Identification of CD300a as a new hypoxia-inducible gene and a regulator of CCL20 and VEGF production by human monocytes and macrophages.

Peripheral blood monocytes are recruited to inflammatory and tumor lesions where they undergo terminal differentiation into macrophages. Monocytes/macrophages integrate stimulatory and inhibitory signals present in the pathologic microenvironment through a defined repertoire of cell surface receptors, and deregulated expression of these molecules may result in amplification of inflammation or establishment of immune escape mechanisms. Characterization of the expression and function of these receptors is required for a better understanding of the regulation of monocyte/macrophage activity at pathologic sites. Hypoxia is a common feature of many pathological situations and an important regulator of monocyte/macrophage pro-inflammatory responses.

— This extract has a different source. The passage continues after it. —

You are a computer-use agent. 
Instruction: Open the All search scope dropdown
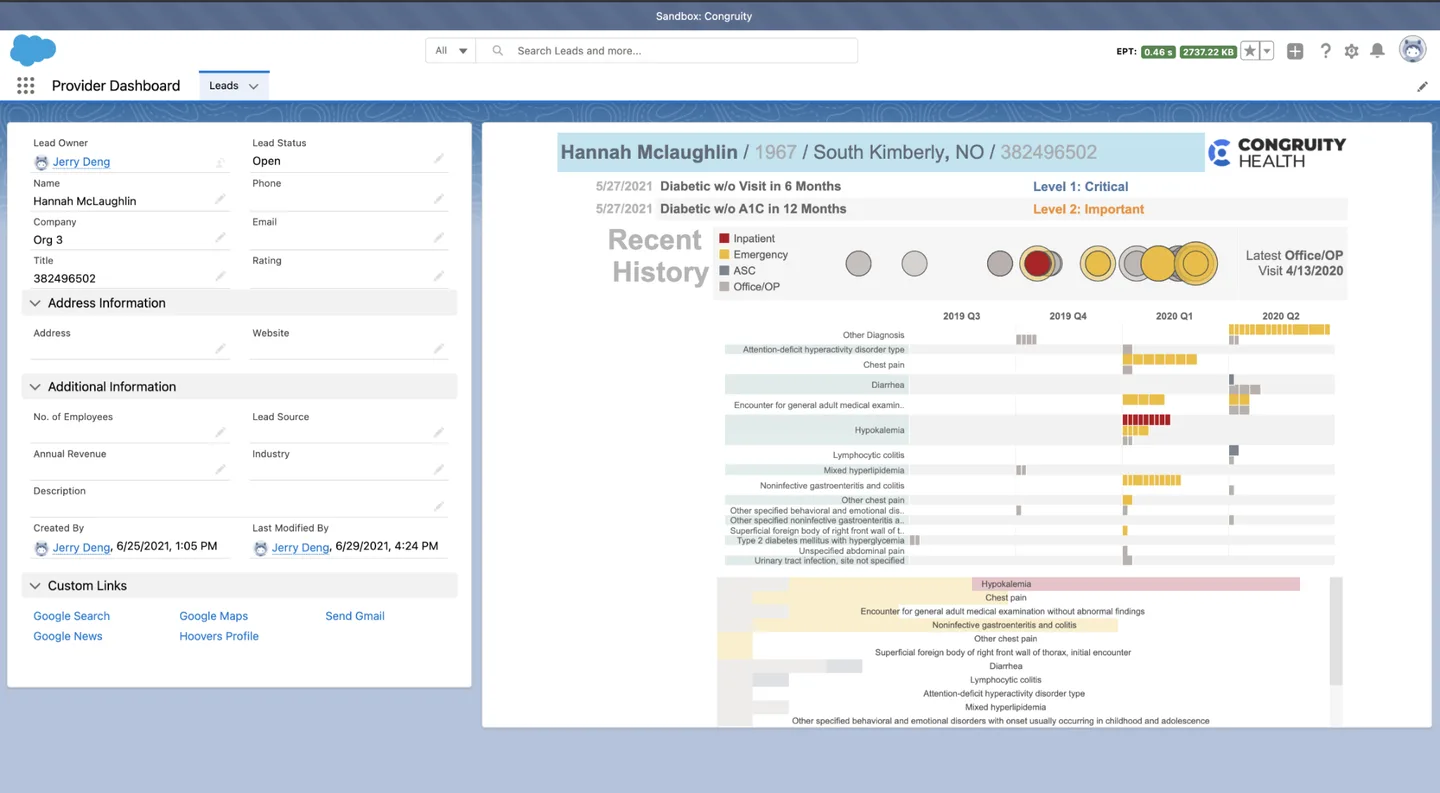[x=450, y=49]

In this study, we identify the leukocyte membrane antigen, CD300a, a member of the CD300 superfamily of immunoregulatory receptors, as a new hypoxia-inducible gene in primary human monocytes and monocyte-derived macrophages. CD300a mRNA up-regulation by hypoxia was rapid and reversible, paralleled by increased surface protein expression, and mediated by hypoxia-inducible factor-1α. CD300a induction was also triggered by the hypoxia-mimetic agent, desferrioxamine. CD300a exhibited both activating and inhibitory potential, differentially regulating CCL20 and vascular endothelial growth factor pro-inflammatory cytokine production by monocytes/macrophages upon triggering by an agonist Ab. These results suggest that CD300a induction by the hypoxic environment represents a mechanism of regulation of monocyte/macrophage pro-inflammatory responses at pathologic sites.